This Shit Is Crazy, Holmes. You Feel Me?

Today a very old, dear friend that I’ve been searching for on the net these last few years accepted my friend request on Facebook. He’s as vibrant and full of life as ever, & I’m excited to see how we catch up & where we go from here. Meanwhile, a newer friend & I are texting what amounts to the angry poetry of frustrated love at each other regarding her recent unhappiness.

How appropriate that we celebrate the day that Christ rose for us the same day that both Passover & Mercury Retrograde end. This weekend has been a rush of messages from God saying to me, “Look, kid, you had to face some idiotic crap you were perpetuating. Now that you’ve accepted your complicity in your own failures as a communicator, here’s some chubby rewards.”

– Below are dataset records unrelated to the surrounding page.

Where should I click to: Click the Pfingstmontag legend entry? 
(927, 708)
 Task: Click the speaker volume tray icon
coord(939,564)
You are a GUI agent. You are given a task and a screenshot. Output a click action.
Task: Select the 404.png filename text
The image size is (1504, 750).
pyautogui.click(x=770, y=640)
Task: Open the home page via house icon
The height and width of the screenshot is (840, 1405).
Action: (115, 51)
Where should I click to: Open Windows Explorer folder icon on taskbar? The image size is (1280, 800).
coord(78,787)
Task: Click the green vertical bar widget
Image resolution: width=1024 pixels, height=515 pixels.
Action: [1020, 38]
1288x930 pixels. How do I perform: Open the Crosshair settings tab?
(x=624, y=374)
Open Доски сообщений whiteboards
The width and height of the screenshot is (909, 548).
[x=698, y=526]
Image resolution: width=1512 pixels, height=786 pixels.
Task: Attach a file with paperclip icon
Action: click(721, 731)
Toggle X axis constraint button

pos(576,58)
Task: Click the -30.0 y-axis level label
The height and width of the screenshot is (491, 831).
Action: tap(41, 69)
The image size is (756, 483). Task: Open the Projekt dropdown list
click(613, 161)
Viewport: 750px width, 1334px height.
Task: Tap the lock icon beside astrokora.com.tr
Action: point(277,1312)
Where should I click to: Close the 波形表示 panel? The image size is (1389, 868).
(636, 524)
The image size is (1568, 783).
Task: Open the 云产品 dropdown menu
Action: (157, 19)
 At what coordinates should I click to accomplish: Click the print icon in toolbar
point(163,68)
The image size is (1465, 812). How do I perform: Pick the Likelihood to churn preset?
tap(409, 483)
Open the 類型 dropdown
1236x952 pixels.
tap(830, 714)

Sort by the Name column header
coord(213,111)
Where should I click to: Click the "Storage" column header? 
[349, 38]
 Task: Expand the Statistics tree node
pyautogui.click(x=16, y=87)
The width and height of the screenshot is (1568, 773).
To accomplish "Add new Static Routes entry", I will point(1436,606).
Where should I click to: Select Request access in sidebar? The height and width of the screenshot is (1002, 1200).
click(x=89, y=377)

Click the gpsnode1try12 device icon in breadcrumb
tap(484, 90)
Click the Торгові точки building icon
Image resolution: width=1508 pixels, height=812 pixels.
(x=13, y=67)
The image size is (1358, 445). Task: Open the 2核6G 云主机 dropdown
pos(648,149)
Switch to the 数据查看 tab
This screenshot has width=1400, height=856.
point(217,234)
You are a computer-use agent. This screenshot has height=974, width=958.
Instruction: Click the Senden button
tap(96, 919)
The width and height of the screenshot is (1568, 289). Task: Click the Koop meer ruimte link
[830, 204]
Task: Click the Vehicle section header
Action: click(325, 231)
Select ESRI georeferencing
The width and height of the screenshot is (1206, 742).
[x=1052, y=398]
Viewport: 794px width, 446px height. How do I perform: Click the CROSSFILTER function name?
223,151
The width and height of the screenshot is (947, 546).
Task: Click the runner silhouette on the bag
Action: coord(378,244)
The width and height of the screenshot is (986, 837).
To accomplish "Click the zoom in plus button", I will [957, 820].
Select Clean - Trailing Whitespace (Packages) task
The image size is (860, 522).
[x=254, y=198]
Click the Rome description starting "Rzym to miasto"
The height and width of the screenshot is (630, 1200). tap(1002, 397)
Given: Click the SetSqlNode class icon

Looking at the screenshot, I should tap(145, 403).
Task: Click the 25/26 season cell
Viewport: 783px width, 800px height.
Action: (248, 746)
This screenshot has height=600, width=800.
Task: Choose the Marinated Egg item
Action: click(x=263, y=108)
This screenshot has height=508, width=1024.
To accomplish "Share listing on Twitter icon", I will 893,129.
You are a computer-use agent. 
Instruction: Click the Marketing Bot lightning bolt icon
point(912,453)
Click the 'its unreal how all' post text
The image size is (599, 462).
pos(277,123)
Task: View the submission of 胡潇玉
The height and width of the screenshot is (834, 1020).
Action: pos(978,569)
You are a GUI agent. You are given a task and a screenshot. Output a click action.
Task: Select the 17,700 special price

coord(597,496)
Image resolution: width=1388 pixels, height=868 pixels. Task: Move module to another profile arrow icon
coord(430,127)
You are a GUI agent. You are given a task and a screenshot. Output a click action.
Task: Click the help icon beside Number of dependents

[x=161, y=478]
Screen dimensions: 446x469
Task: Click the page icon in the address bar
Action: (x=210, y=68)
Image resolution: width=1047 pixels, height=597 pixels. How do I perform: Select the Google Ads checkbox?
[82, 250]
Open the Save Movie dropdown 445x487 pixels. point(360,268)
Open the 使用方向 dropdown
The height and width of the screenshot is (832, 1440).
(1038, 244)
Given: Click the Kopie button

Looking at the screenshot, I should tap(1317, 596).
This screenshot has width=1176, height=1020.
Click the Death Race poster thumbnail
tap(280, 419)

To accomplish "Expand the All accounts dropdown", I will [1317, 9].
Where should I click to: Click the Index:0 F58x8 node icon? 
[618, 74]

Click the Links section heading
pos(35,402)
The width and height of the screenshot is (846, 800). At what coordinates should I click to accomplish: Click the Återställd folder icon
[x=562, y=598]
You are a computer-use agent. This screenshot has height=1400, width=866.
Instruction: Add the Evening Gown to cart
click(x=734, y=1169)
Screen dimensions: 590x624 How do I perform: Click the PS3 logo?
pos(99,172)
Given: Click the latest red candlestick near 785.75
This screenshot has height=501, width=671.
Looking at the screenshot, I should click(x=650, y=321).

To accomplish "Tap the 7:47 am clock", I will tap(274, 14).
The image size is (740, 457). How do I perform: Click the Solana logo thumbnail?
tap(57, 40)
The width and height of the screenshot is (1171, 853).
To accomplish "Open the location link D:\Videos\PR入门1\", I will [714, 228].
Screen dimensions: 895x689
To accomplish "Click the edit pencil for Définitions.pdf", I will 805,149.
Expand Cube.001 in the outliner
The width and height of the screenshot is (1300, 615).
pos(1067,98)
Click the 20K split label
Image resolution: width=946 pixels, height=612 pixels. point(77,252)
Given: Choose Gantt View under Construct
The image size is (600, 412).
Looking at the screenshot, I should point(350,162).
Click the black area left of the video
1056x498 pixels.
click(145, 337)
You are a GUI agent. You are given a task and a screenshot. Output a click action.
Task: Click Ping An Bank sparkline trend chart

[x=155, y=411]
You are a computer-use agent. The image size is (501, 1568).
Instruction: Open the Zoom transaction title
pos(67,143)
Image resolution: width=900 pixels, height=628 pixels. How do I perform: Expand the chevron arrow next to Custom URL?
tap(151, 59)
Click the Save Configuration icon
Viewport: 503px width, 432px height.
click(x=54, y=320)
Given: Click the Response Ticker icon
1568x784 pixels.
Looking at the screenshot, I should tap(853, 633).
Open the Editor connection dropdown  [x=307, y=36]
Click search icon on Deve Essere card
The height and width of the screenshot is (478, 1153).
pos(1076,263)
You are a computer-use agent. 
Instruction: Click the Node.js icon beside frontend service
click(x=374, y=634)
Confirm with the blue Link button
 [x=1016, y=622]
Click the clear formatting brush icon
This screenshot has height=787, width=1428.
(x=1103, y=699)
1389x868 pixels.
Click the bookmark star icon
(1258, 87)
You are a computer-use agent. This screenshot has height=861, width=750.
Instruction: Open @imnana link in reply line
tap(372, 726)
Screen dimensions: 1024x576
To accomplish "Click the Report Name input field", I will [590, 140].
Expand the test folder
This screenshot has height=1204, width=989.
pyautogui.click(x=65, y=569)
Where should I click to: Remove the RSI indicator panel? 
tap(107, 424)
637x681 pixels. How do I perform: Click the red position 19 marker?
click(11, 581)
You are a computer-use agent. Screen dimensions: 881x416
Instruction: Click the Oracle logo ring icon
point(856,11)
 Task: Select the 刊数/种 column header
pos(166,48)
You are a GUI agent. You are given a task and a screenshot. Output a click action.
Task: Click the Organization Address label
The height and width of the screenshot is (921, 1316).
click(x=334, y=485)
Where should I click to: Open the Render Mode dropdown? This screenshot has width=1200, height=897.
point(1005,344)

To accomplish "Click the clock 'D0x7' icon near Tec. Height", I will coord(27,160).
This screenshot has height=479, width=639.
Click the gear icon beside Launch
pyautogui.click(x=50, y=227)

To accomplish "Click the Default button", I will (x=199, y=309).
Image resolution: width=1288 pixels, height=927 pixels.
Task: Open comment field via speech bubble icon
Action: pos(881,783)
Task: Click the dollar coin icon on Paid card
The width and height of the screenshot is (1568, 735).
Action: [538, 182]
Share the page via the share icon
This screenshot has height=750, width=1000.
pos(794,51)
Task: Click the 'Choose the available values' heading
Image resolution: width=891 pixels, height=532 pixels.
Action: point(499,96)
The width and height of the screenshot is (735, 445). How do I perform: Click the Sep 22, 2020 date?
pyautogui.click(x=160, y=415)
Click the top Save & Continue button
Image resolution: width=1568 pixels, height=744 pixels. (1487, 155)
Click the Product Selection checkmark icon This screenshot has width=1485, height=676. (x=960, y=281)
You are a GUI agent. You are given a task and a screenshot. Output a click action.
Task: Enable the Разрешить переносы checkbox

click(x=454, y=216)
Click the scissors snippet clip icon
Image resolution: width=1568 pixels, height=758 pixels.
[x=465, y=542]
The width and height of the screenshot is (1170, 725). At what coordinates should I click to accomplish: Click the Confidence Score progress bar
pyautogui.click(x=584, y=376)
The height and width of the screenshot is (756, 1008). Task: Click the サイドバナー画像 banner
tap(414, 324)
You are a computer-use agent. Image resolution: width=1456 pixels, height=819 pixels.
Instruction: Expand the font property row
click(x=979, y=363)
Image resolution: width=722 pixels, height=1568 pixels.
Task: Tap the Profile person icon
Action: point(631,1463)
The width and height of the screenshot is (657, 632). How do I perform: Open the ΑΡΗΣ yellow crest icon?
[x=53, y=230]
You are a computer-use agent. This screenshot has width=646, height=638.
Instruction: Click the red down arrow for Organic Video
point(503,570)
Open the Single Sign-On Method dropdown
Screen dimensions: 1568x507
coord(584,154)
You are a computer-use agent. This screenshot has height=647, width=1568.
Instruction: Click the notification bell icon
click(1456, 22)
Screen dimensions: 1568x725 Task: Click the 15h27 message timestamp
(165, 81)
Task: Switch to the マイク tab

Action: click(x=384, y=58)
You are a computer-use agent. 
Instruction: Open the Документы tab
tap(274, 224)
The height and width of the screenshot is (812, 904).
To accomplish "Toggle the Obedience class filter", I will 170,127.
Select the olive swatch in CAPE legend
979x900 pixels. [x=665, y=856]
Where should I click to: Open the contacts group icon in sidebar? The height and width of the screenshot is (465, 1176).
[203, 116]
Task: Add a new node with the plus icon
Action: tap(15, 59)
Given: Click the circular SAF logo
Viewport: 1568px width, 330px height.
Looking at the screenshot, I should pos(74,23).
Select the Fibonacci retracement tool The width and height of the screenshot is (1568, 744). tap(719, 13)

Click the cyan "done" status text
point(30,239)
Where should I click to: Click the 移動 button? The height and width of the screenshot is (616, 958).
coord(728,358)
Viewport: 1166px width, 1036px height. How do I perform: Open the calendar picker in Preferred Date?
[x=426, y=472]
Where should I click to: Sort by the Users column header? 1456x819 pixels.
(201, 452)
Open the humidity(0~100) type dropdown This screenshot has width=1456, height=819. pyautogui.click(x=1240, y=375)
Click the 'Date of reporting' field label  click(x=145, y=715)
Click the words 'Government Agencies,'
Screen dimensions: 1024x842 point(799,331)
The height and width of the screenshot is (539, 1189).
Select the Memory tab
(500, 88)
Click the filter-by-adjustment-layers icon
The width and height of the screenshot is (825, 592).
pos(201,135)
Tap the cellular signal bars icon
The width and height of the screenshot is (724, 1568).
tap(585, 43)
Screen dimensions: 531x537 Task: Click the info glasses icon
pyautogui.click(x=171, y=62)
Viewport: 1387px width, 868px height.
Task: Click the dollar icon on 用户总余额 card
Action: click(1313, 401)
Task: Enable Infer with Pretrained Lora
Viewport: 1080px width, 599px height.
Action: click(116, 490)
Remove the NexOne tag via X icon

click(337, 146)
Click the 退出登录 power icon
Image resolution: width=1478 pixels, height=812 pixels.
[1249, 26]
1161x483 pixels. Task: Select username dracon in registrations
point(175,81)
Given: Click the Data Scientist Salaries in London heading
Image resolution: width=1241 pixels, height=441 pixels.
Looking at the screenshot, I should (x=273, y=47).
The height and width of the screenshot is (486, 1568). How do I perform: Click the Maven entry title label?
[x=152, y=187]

Can you smell what the Lord is cooking? It smells like brownies. It’s luscious & chocolatey and oh so comforting!

I know I’ve said that God is all powerful & that Mercury Retrograde means nothing. In the dark, vast scheme of things, that’s true. However, in my arrogance I forgot that God grounds us on occasion, & asks me to “think about what you’ve done, young lady!” Mercury Retrograde is such a time. Yes, if you pray to Him, He will fix it no matter the course of the heavens, but meanwhile you’re still on notice, young lady! God used this last MR to show me that my own poor expectations for myself are actually my problem, not other people.

Sometimes, someone says, not directly, but in no uncertain terms, “I love you, & I admire you, & I appreciate you. I want you to know that.” And what I hear at the end of that is “NOT!” even though it’s not there. My own preparation for disappointment sets me up for failure, through no fault of the other person. If Mercury Retrograde taught me anything this time, it’s to stop assuming that amazing people are just humoring me. Why would they?

Another thing I’ve learned is that some who say quite plainly “I love you” don’t, just as I’d learned people who call you “friend” frequently aren’t. Words are cheap. If all you ever hear from someone is “I love you” & “You’re my friend” but there’s no love or friendship there, you’re getting a lot of smoke blown up your arse, which just leaves you frightfully bloated.

People use me for my endless ear & propensity toward forgiveness. If I were a priest, it would be acceptable. I am not, so it is not.

I have limits. Once you reach the end of my patience, a gleaming armour that I’ve shined bright as starlight, you cut quite easily into the gushy core. I let people bleed me. I can’t do that any more. All the time I spend patching up the wounds from such encounters takes time away from those who wish to give to me. I need to turn the blades away in time to make it home for tea.

What I’m doing now essentially is babbling.

Point is, Jesus died for us petty jerks who wound each other with misunderstandings, outright cruelty, or simple vampirism. Meanwhile, forgive yourself for being a victim & move forward as a survivor. Festering in guilt is like picking at scabs. God is your mother. “Stop that!” He yells, smacking your hand away.

And hence, Mercury Retrograde.

Forgive me; I’m just squeezing out all the pus of my personal nonsense before doing my Pundit League piece tonight.

In any case, I’m grateful for the people who do endeavor to understand me. All two or three of you. My love for you is endless.